DATA SUPPLIED
....
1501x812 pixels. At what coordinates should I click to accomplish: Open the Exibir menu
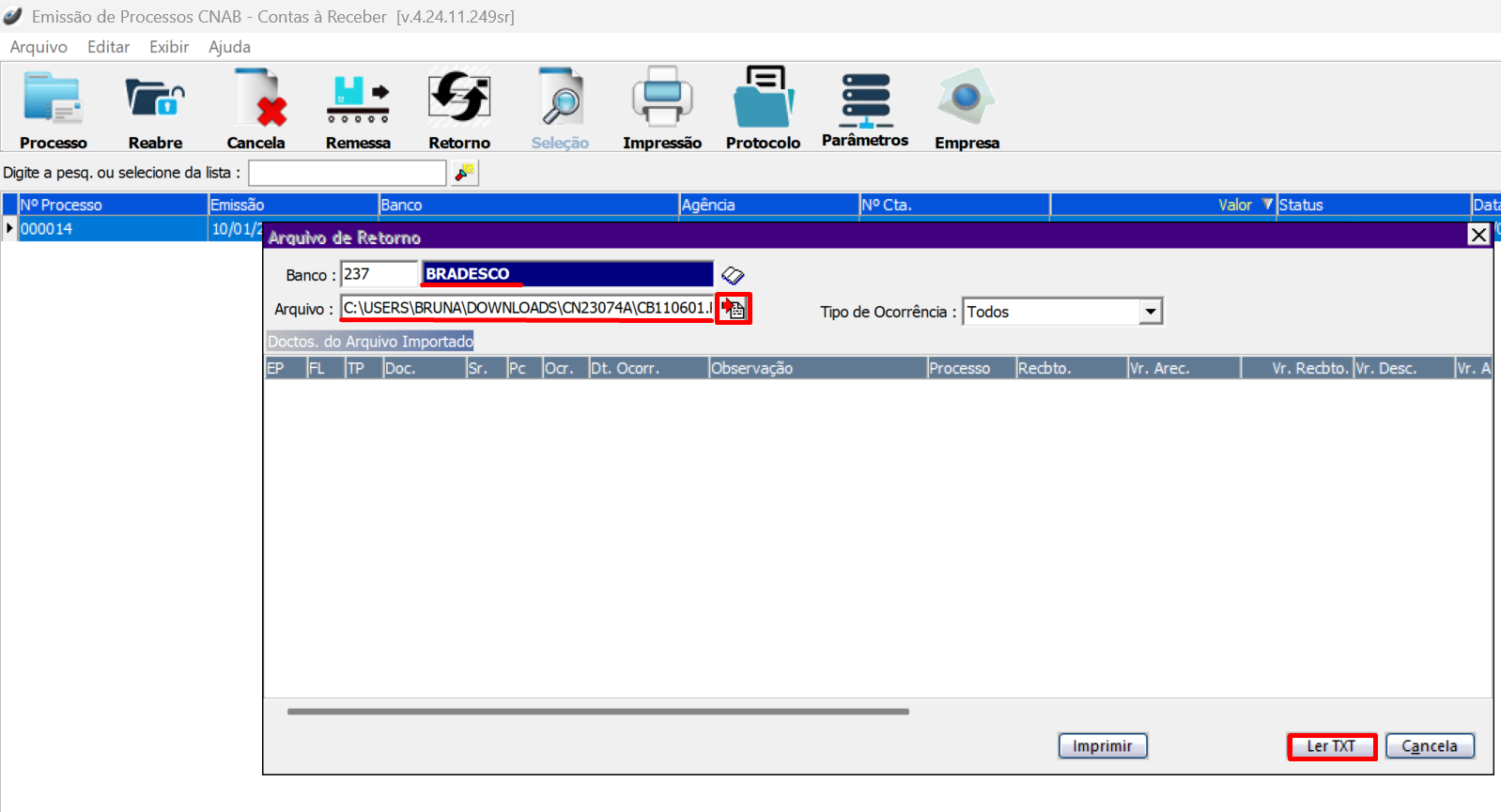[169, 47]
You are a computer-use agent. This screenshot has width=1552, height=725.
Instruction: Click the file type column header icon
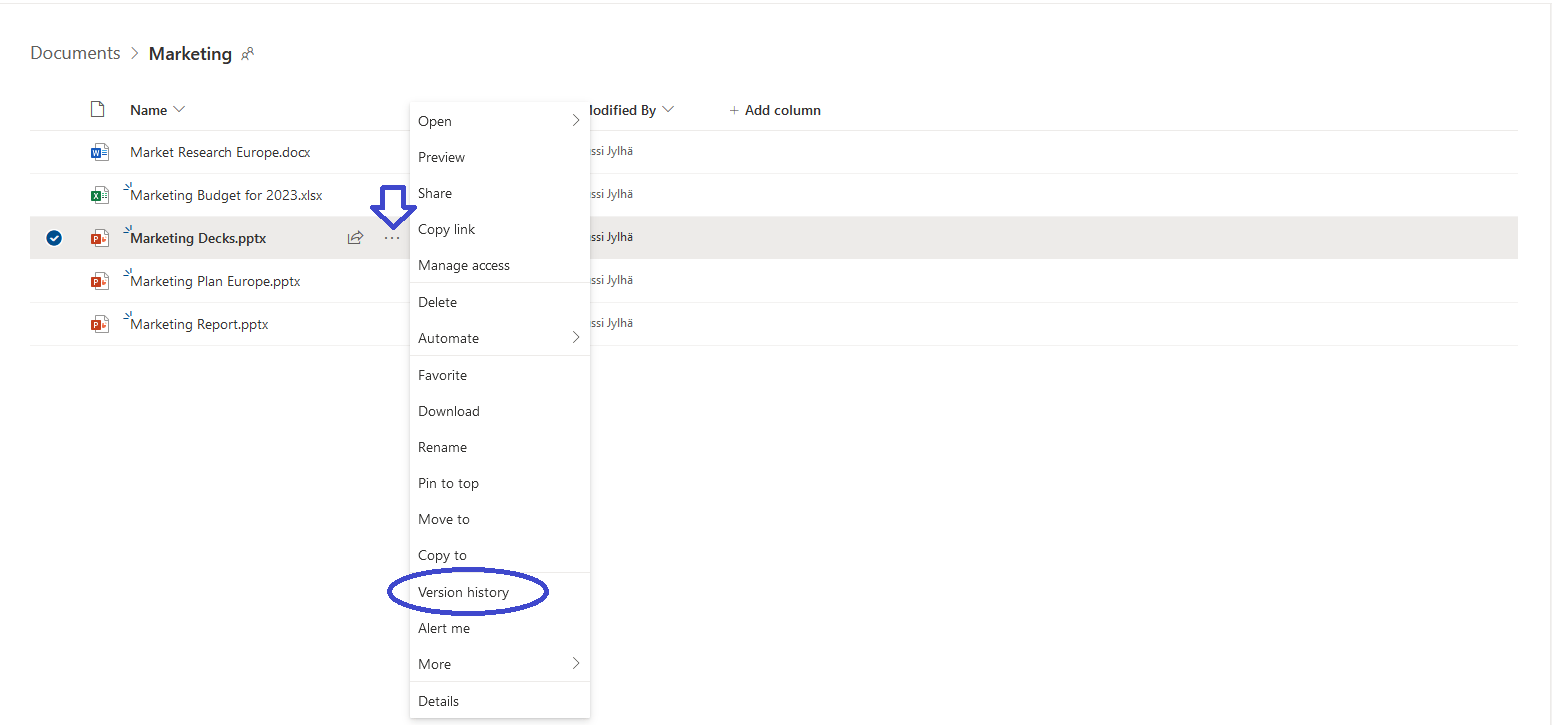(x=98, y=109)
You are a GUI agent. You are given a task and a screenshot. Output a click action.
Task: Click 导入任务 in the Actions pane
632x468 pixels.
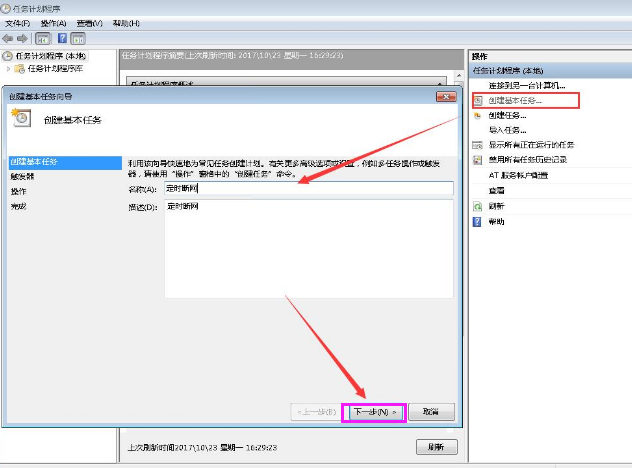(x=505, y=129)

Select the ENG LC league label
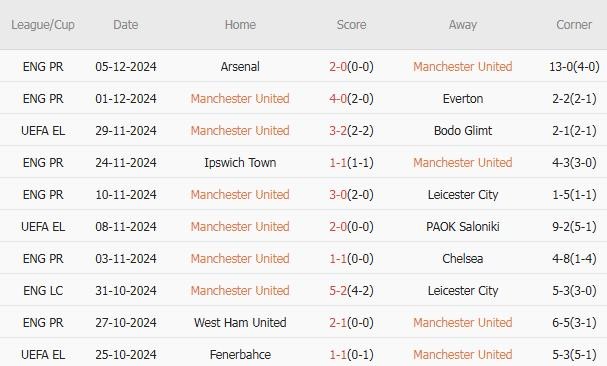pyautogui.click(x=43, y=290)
....
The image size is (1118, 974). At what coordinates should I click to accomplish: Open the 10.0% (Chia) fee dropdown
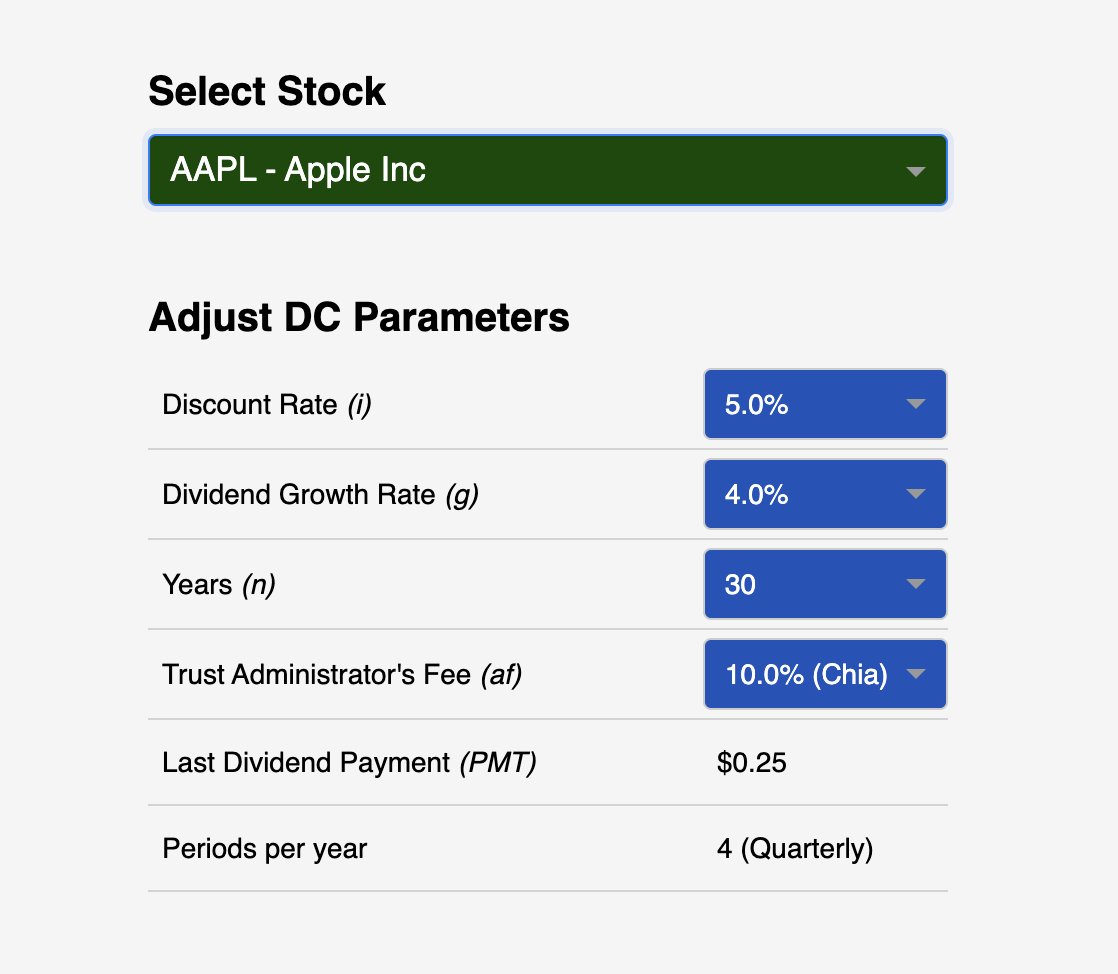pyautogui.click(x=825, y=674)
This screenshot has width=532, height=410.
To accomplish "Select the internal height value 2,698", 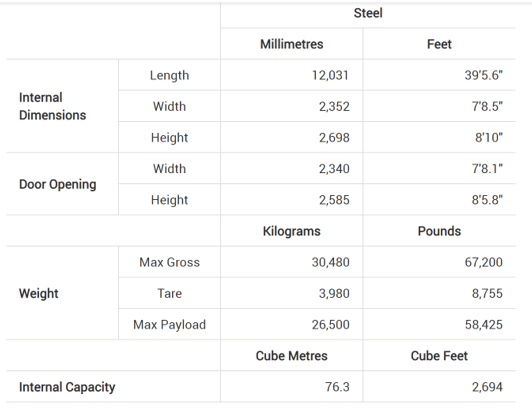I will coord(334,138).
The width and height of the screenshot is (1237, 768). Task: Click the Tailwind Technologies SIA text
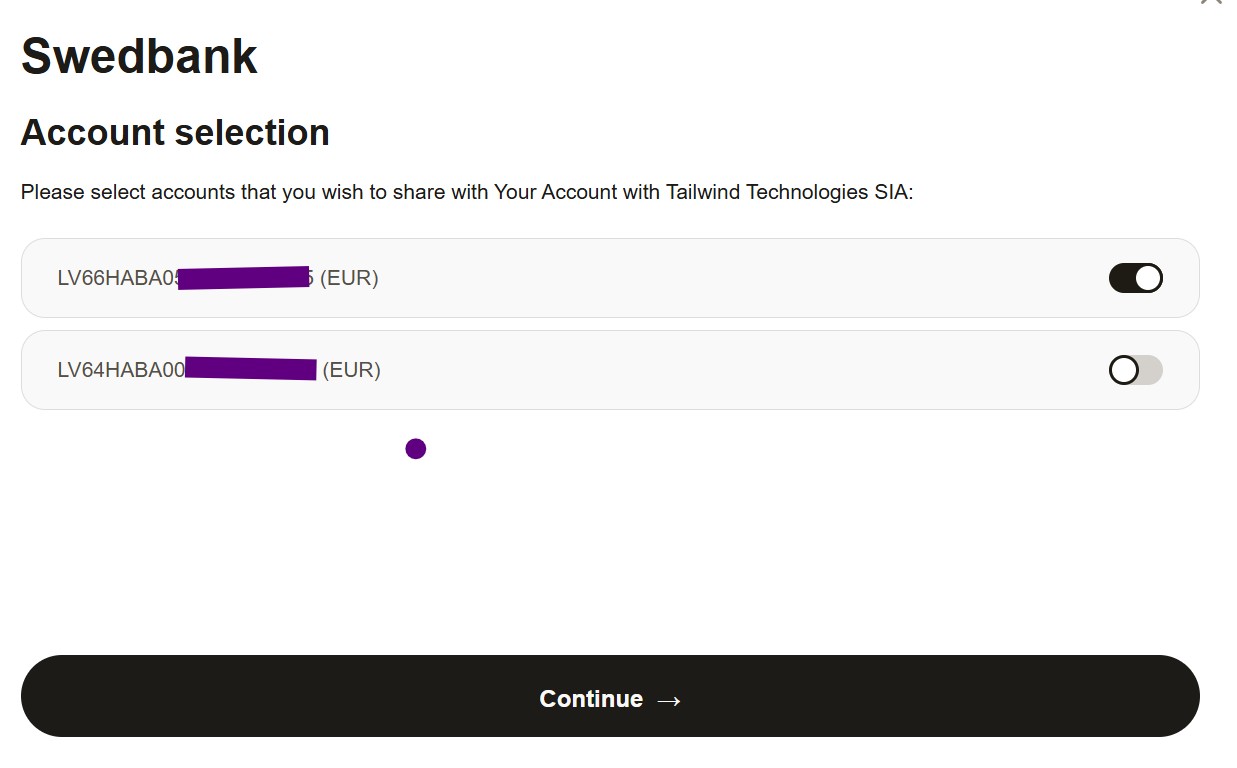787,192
....
REQUIRED ACTION
Your reply should contain only the number of lines in the entries above with the word "agent".

TASK SOLUTION
2